France has agreed to jointly build aircraft engine in collaboration with India, Defence Minister Rajnath Singh said on Saturday.
The government, he asserted, was committed to increasing the budget outlay for defence procurement from Indian industry. He believed that the Indian defence and aerospace manufacturing market, which was ₹85,000 crore now, would increase to ₹1 lakh crore in 2022 and ₹5 lakh crore by 2047.
“Yesterday, French Defence Minister agreed to build the engine with us, so far not made in India. A major French company will come to India and make the engine in strategic partnership with an Indian company,” Mr. Singh stated at the 94th Annual General Body Meeting of the Federation of Indian Chambers of Commerce and Industry. However, he did not give details of the proposed engine development.

‘Talks on with Safran’​

A defence official observed that discussions have been on with Safran of France to develop the engine for the Advanced Medium Combat Aircraft (AMCA) and this was the same engine.

The government recently informed Parliament that it has proposed to develop indigenous engines for powering aircraft such as the LCA variants and the AMCA in association with an International Engine House. The Defence Research and Development Organisation had been in talks with leading engine manufacturers.

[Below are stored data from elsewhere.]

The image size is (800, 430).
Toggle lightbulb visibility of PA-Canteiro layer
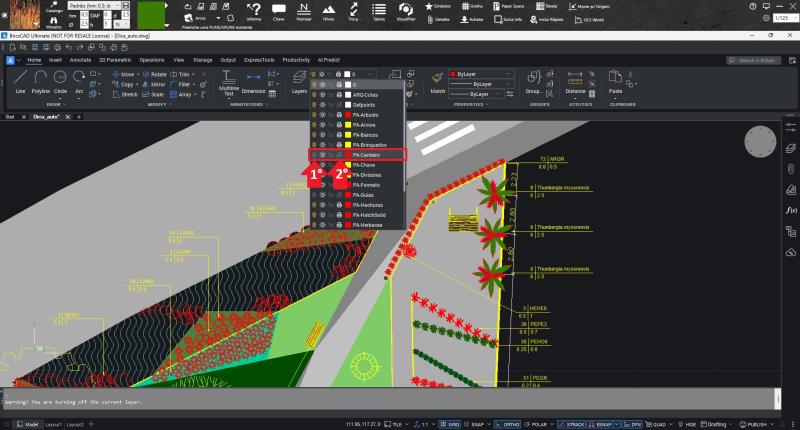[313, 155]
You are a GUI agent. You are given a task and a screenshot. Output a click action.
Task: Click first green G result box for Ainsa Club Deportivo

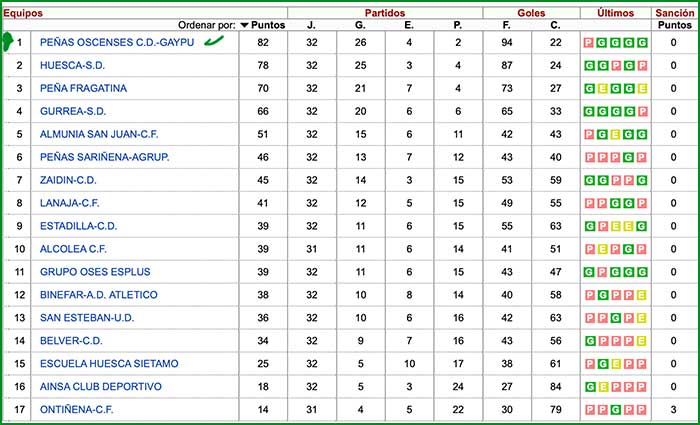click(588, 387)
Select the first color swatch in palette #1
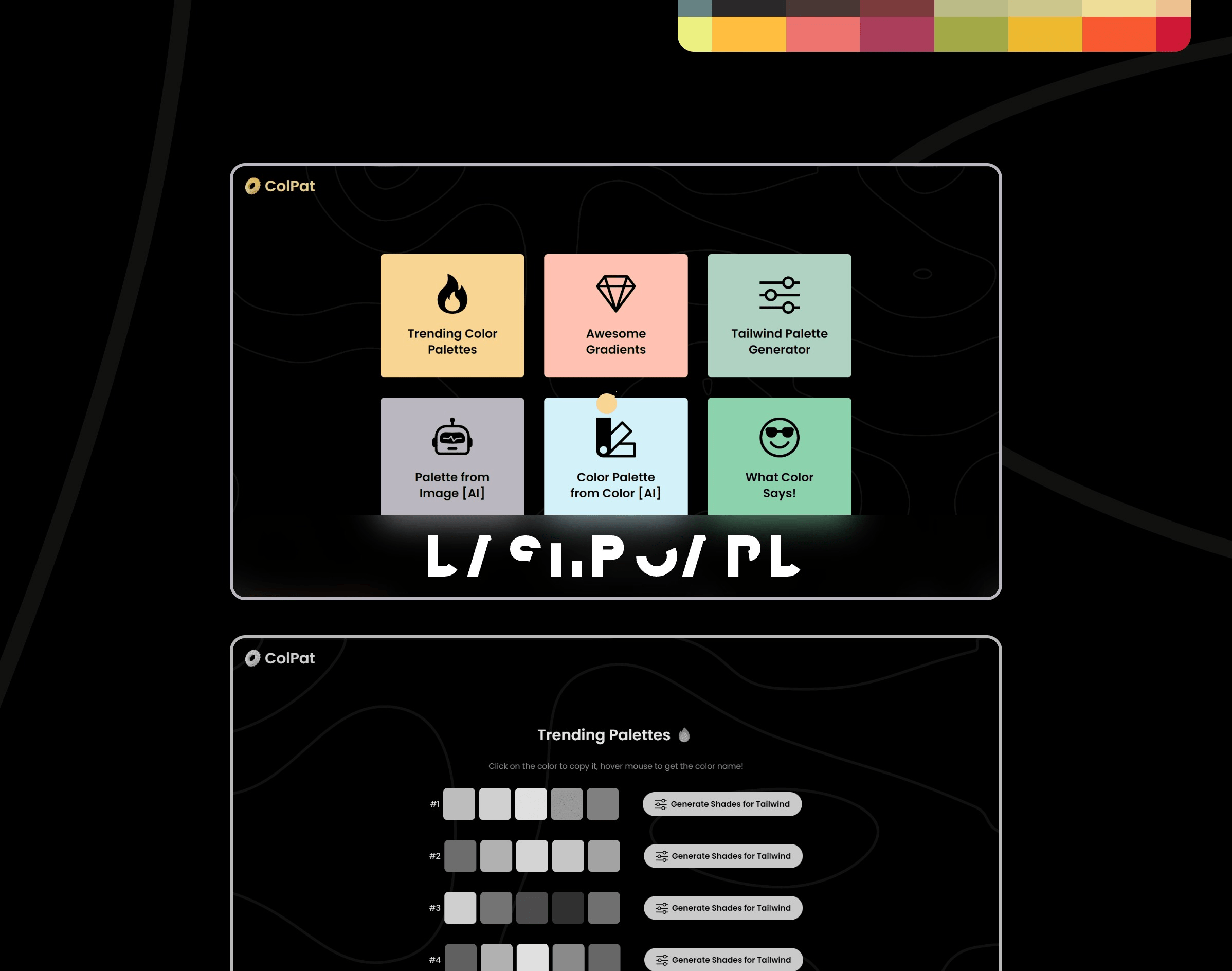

On efforts to boost domestic defence industry, he clarified that in this decade, they would increase the items under the Positive list for Indigenisation from current 209 to over 1000. Inviting global companies to invest in the Indian defence and aerospace sectors, he said, “Come Make in India, come make for India, come make for the world.”

Highlighting the initiatives taken to increase the private sector participation and global companies, he remarked, “The Indian defence industry has realised that the opportune time has come for its take-off to higher trajectories. The corporatisation of the OFB is probably the biggest reform in defence production sector since Independence.”

Due to India’s ‘stature’ and its geographical location as well as the kind of security challenges it faces, “we cannot depend on other countries for our defence technologies”, he added.

=====================

If this pans out this will be the ecosystem that will replace GE-404 and GE-414 requirements (in tejas and AMCA etc over time) @Indos @Gessler @Gautam

Kaveri I feel will be used "dry" only for UAV ecosystem and maybe marine over time....and will form basis for what India can take forward and contribute to this proposed French JV.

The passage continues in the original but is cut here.